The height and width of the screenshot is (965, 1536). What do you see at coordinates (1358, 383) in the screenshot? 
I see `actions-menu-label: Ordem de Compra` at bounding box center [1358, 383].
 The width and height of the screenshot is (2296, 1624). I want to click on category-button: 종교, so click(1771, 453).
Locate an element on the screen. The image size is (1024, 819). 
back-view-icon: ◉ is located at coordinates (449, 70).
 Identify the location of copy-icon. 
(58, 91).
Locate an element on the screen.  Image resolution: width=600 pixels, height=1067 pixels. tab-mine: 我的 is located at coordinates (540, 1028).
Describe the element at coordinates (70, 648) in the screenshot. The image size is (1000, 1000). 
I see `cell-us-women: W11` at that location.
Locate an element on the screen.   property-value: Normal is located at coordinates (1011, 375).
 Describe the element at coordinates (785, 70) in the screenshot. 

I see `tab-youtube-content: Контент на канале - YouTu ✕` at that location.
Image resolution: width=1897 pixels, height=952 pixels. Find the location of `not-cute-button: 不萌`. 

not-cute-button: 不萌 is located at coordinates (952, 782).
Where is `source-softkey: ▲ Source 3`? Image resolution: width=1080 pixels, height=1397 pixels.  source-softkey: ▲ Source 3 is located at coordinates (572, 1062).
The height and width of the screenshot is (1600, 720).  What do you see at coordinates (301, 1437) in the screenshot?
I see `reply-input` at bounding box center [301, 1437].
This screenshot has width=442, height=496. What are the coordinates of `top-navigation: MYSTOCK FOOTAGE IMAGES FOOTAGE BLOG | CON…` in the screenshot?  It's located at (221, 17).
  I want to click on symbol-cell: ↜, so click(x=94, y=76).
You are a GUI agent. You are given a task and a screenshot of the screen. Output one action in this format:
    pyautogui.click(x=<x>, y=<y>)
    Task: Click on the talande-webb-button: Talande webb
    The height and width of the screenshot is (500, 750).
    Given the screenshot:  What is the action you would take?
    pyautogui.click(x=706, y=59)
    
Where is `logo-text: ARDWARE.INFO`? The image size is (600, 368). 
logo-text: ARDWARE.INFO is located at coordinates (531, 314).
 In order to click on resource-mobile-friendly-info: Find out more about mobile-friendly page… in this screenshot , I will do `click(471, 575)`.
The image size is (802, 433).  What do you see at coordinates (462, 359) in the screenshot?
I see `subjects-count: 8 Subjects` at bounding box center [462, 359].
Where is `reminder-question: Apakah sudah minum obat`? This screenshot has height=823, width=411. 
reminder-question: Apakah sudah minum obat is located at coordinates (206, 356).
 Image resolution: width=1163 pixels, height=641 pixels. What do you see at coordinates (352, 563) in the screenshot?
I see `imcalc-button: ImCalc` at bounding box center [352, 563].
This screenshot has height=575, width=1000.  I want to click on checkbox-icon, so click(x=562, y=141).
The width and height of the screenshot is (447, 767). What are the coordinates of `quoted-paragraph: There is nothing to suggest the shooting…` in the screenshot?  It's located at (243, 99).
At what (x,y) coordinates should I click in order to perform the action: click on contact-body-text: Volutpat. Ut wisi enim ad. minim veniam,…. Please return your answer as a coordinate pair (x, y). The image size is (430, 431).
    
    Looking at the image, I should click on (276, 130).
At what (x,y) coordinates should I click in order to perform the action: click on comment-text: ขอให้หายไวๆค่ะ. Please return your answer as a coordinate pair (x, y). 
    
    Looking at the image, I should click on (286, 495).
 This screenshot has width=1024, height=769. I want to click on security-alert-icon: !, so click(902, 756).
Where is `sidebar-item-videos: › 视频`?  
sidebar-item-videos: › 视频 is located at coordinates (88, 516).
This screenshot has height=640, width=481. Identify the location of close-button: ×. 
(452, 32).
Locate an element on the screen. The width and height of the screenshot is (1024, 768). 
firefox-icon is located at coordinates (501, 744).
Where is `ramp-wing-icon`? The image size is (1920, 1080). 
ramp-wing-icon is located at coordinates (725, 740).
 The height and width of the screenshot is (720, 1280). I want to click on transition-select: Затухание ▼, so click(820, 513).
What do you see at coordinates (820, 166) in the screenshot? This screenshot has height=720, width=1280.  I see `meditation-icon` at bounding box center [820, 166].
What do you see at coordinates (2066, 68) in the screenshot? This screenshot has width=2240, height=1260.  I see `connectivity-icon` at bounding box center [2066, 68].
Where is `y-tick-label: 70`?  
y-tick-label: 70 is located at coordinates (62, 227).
————————
▶ **What this task involves**
Write out every entry above word for word, without changing anything.

▶ **Exercise response**
The height and width of the screenshot is (965, 1536). What do you see at coordinates (1358, 383) in the screenshot? 
I see `actions-menu-label: Ordem de Compra` at bounding box center [1358, 383].
 The width and height of the screenshot is (2296, 1624). I want to click on category-button: 종교, so click(1771, 453).
Locate an element on the screen. The image size is (1024, 819). 
back-view-icon: ◉ is located at coordinates (449, 70).
 Identify the location of copy-icon. 
(58, 91).
Locate an element on the screen.  Image resolution: width=600 pixels, height=1067 pixels. tab-mine: 我的 is located at coordinates (540, 1028).
Describe the element at coordinates (70, 648) in the screenshot. The image size is (1000, 1000). 
I see `cell-us-women: W11` at that location.
Locate an element on the screen.   property-value: Normal is located at coordinates (1011, 375).
 Describe the element at coordinates (785, 70) in the screenshot. 

I see `tab-youtube-content: Контент на канале - YouTu ✕` at that location.
Image resolution: width=1897 pixels, height=952 pixels. Find the location of `not-cute-button: 不萌`. 

not-cute-button: 不萌 is located at coordinates (952, 782).
Where is `source-softkey: ▲ Source 3`? Image resolution: width=1080 pixels, height=1397 pixels.  source-softkey: ▲ Source 3 is located at coordinates (572, 1062).
The height and width of the screenshot is (1600, 720).  What do you see at coordinates (301, 1437) in the screenshot?
I see `reply-input` at bounding box center [301, 1437].
This screenshot has width=442, height=496. What are the coordinates of `top-navigation: MYSTOCK FOOTAGE IMAGES FOOTAGE BLOG | CON…` in the screenshot?  It's located at (221, 17).
  I want to click on symbol-cell: ↜, so click(x=94, y=76).
You are a GUI agent. You are given a task and a screenshot of the screen. Output one action in this format:
    pyautogui.click(x=<x>, y=<y>)
    Task: Click on the talande-webb-button: Talande webb
    The height and width of the screenshot is (500, 750).
    Given the screenshot:  What is the action you would take?
    pyautogui.click(x=706, y=59)
    
Where is `logo-text: ARDWARE.INFO`? The image size is (600, 368). 
logo-text: ARDWARE.INFO is located at coordinates (531, 314).
 In order to click on resource-mobile-friendly-info: Find out more about mobile-friendly page… in this screenshot , I will do `click(471, 575)`.
The image size is (802, 433).  What do you see at coordinates (462, 359) in the screenshot?
I see `subjects-count: 8 Subjects` at bounding box center [462, 359].
Where is `reminder-question: Apakah sudah minum obat`? This screenshot has height=823, width=411. 
reminder-question: Apakah sudah minum obat is located at coordinates (206, 356).
 Image resolution: width=1163 pixels, height=641 pixels. What do you see at coordinates (352, 563) in the screenshot?
I see `imcalc-button: ImCalc` at bounding box center [352, 563].
This screenshot has height=575, width=1000.  I want to click on checkbox-icon, so click(x=562, y=141).
The width and height of the screenshot is (447, 767). What are the coordinates of `quoted-paragraph: There is nothing to suggest the shooting…` in the screenshot?  It's located at (243, 99).
At what (x,y) coordinates should I click in order to perform the action: click on contact-body-text: Volutpat. Ut wisi enim ad. minim veniam,…. Please return your answer as a coordinate pair (x, y). The image size is (430, 431).
    
    Looking at the image, I should click on (276, 130).
At what (x,y) coordinates should I click in order to perform the action: click on comment-text: ขอให้หายไวๆค่ะ. Please return your answer as a coordinate pair (x, y). 
    
    Looking at the image, I should click on (286, 495).
 This screenshot has width=1024, height=769. I want to click on security-alert-icon: !, so click(902, 756).
Where is `sidebar-item-videos: › 视频`?  
sidebar-item-videos: › 视频 is located at coordinates (88, 516).
This screenshot has height=640, width=481. Identify the location of close-button: ×. 
(452, 32).
Locate an element on the screen. The width and height of the screenshot is (1024, 768). 
firefox-icon is located at coordinates (501, 744).
Where is `ramp-wing-icon`? The image size is (1920, 1080). 
ramp-wing-icon is located at coordinates (725, 740).
 The height and width of the screenshot is (720, 1280). I want to click on transition-select: Затухание ▼, so click(820, 513).
What do you see at coordinates (820, 166) in the screenshot? This screenshot has height=720, width=1280.  I see `meditation-icon` at bounding box center [820, 166].
What do you see at coordinates (2066, 68) in the screenshot? This screenshot has width=2240, height=1260.  I see `connectivity-icon` at bounding box center [2066, 68].
Where is `y-tick-label: 70`?  
y-tick-label: 70 is located at coordinates (62, 227).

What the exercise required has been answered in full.